Além da microcefalia, o vírus da zika pode causar outros problemas em fetos em qualquer fase da gestação. Um estudo, com gestantes na região de São José do Rio Preto, coordenado por Nogueira, detectou casos de infecção no último mês de gravidez que resultaram em danos cerebrais nos bebês. A possibilidade já havia sido levantada em pesquisas anteriores.

Não houve casos de microcefalia ou de aborto, mas cerca de 30% das crianças que nasceram das grávidas infectadas apresentavam manifestações relacionadas à zika.
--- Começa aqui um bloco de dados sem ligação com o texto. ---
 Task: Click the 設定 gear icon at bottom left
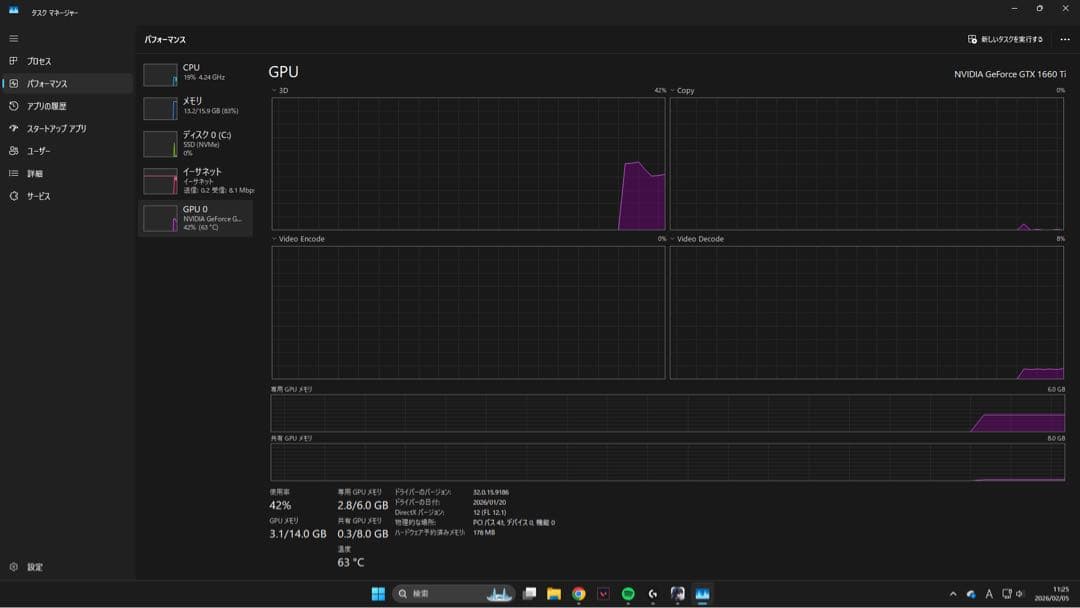pyautogui.click(x=14, y=566)
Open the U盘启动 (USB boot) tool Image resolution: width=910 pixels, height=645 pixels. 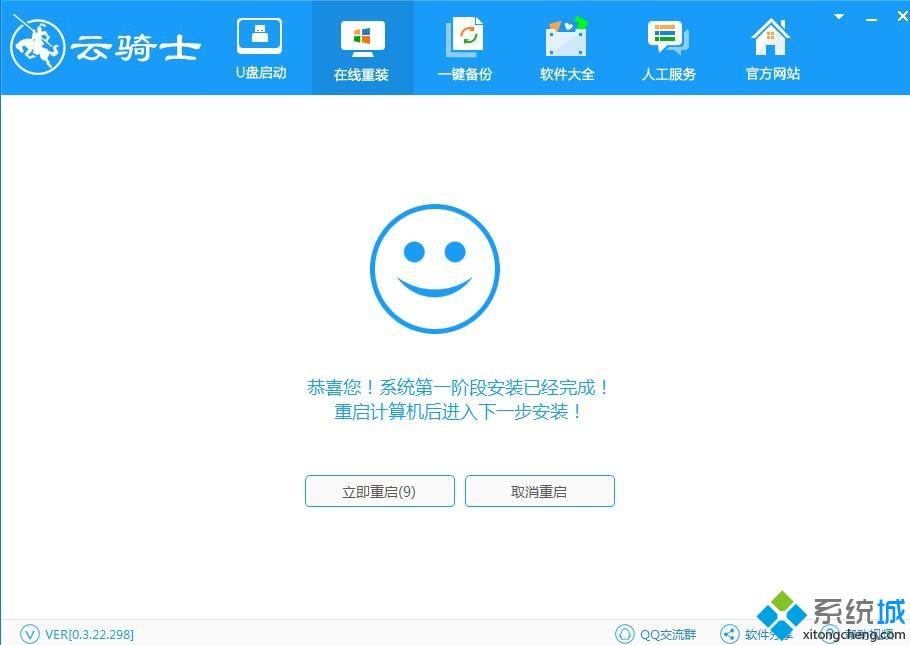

O estudo contou inicialmente com 1.200 mulheres.

Doenças transmitidas pelo Aedes aegypti

"Todas as crianças eram aparentemente normais no nascimento, mas, examinando com mais cuidado, percebemos os danos", diz o professor.

Entre os problemas encontrados nos bebês estão surdez -de um dos ouvidos-, danos de retina, inflamação e cistos cerebrais.

Ainda será necessário acompanhar mães e crianças por mais tempo, diz Nogueira, para ter um quadro mais preciso dos prejuízos provocados pelo vírus.

Um outro estudo, realizado no Rio, já havia levantado a possibilidade do vírus da zika afetar a saúde do feto em qualquer etapa gestacional. Essa pesquisa foi divulgada em março deste ano na revista científica "The New England Journal of Medicine". A de Nogueira ainda não foi publicada.